Instructions to follow: Gather every line in the items below that contains the string "width". Case matters.

Data for this exercise:
* START *

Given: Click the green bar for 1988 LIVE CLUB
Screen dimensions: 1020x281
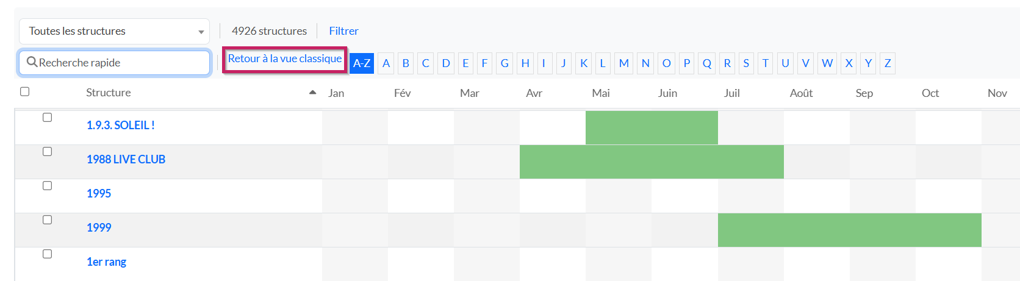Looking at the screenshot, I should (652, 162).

* END *
* START *

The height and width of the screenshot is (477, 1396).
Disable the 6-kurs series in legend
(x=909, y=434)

* END *
* START *

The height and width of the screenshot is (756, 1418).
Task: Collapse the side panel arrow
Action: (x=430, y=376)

* END *

Exercise response:
The height and width of the screenshot is (477, 1396).
The height and width of the screenshot is (756, 1418).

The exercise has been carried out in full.